» **About this exercise**: Give back the data below word for word. Any image in it should be left out.

» **Material provided**:
________________________________________

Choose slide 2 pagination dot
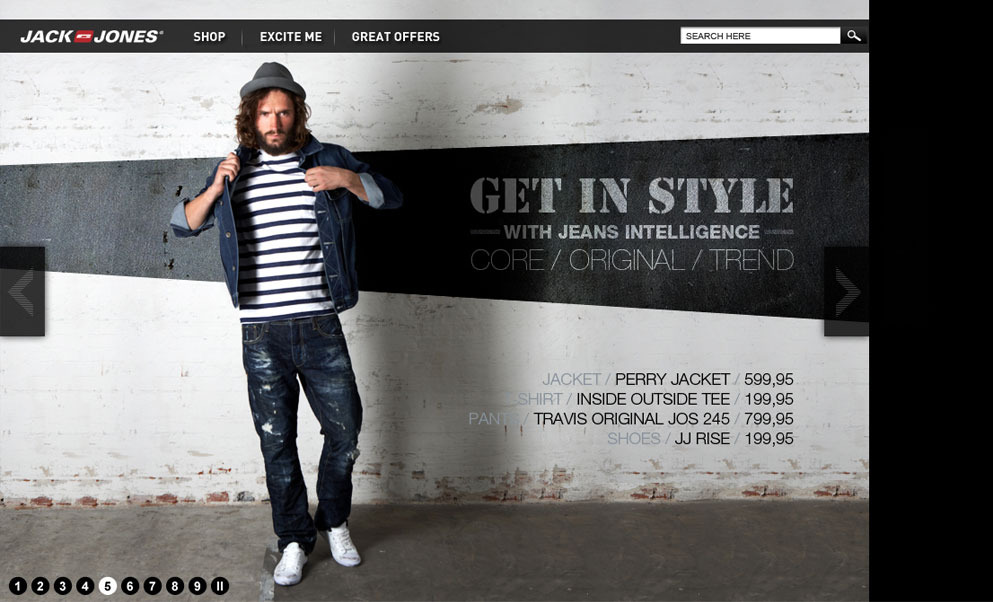 pos(40,586)
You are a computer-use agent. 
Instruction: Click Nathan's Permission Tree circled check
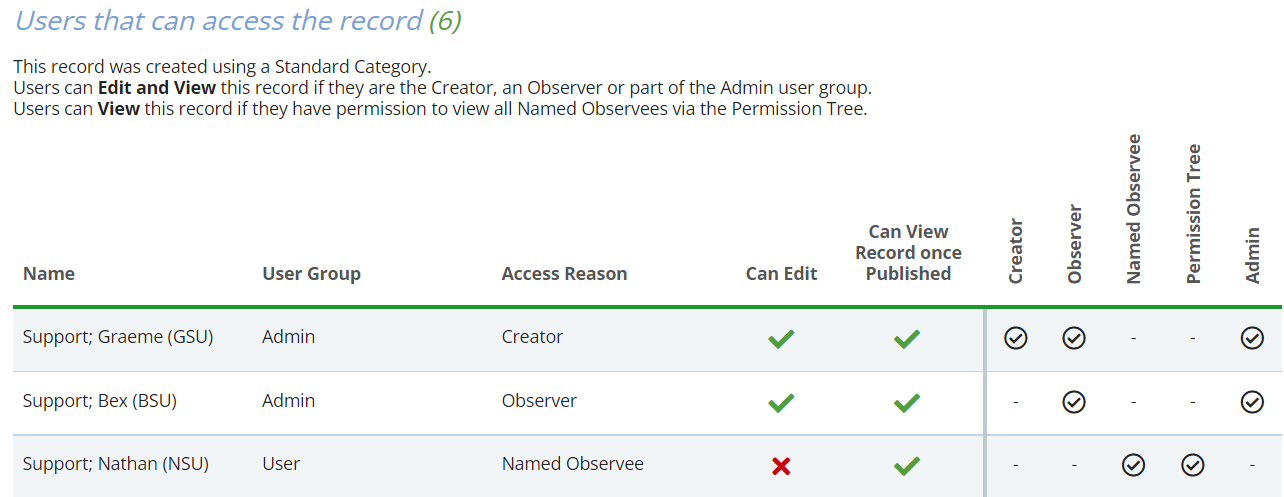1193,465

________________________________________

» **Answer to this problem**:
Choose slide 2 pagination dot
 pos(40,586)
You are a computer-use agent. 
Instruction: Click Nathan's Permission Tree circled check
1193,465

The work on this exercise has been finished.